When you’re about to retire, you’ll want to start making most of your financial decisions with your retirement in mind. As you get closer and closer to your retirement date, you’ll want to contribute all you can to your retirement savings accounts. You’ll also want to prepare for any expenses you may incur during your retirement. In the weeks and months before you retire, it’s important to be very careful with your financial decisions. If you make too many wrong decisions, you could potentially have a lot less money available to use in your golden years.

If you’re getting ready to retire very soon, here are nine financial mistakes that you should try your hardest to avoid making.
1) Early Withdrawal from Retirement Savings

Many people make the mistake of withdrawing money too early from their retirement savings accounts.

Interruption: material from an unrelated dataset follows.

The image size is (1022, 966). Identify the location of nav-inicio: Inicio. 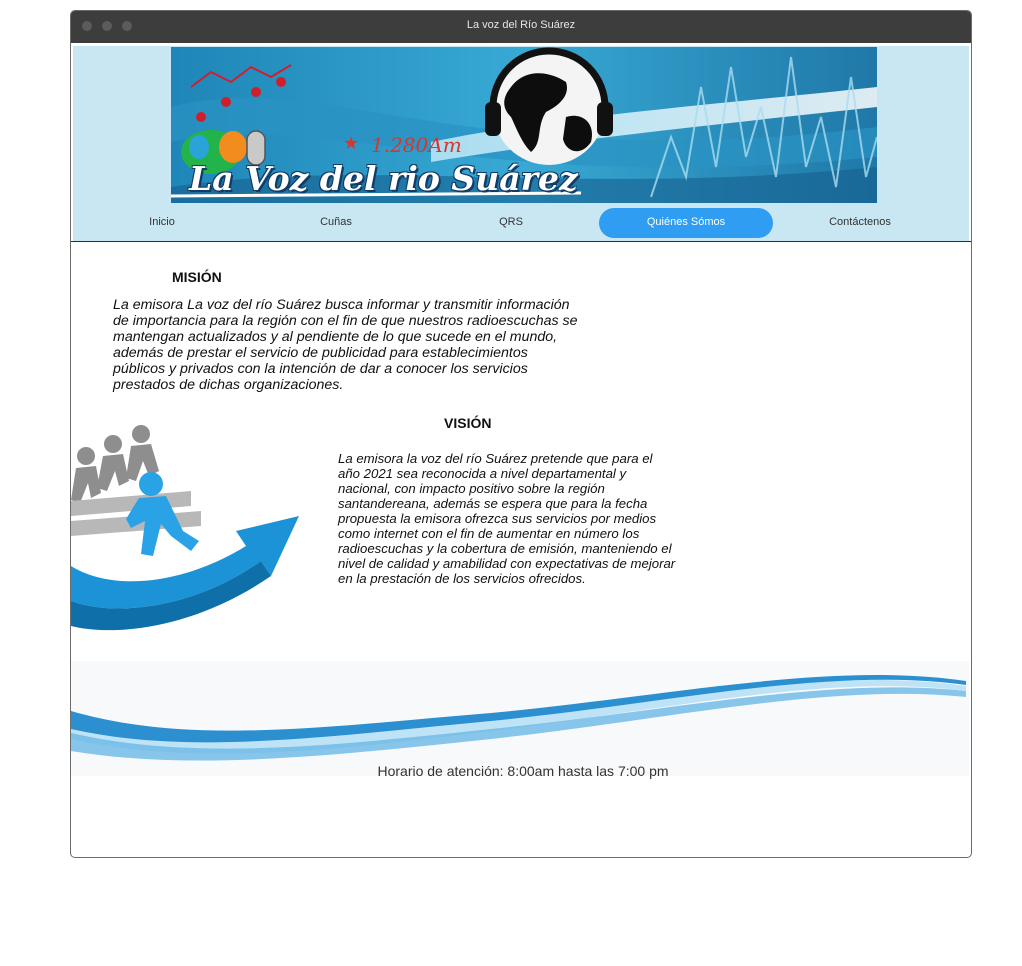
(162, 223).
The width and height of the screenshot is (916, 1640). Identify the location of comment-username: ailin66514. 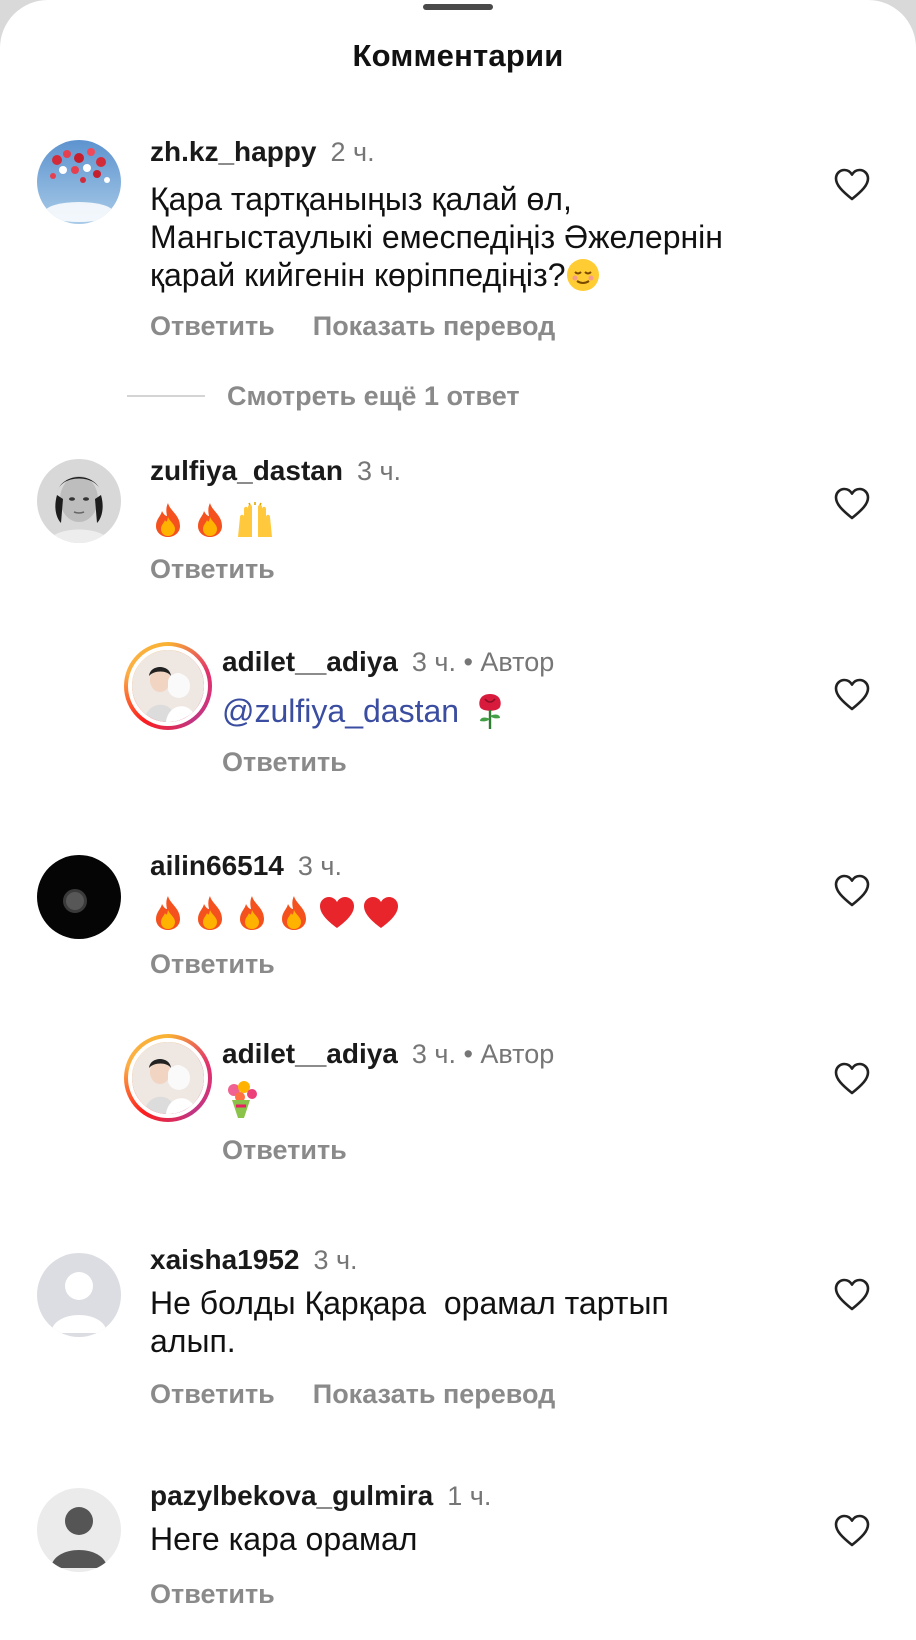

Doing this will naturally result in you having much less money to spend while you retire. You may also get penalties for withdrawing money too early. If you withdraw money from your 401(k) before you’re 59½, you may be subject to a 10 percent early distribution penalty tax. You’ll also have to pay income tax on the amount you withdrew. Many people choose to cash out their 401(k) when they change jobs, but this could result in you losing a lot of money each month when you retire. Instead of cashing out, roll over the funds to your new employer’s 401(k). Or, if that isn’t an option, put the funds in your own savings account. This way, you’ll have plenty of funds waiting in your account when you retire.

2) Not Preparing for Healthcare Expenses

As you’re planning out your retirement budget, be sure to plan for potential healthcare expenses. According to Fidelity Healthcare, a retired couple will spend an average of $260,000 out-of-pocket for healthcare expenses.

If you don’t plan for these expenses, your savings could quickly be wiped out. To save money for healthcare expenses, it’s a good idea to open a Health Savings Account (HSA). To open this account, you have to have a High Deductible Health Plan, which is generally any plan that has a deductible of $1,350 or more for an individual or $2,500 or more for a family. If you qualify, you can contribute up to $3,400 a year for an individual HDHP or up to $6,750 for a family HDHP. When you save money specifically for healthcare-related expenses, you won’t have to worry about having to spend your entire nest egg on healthcare costs.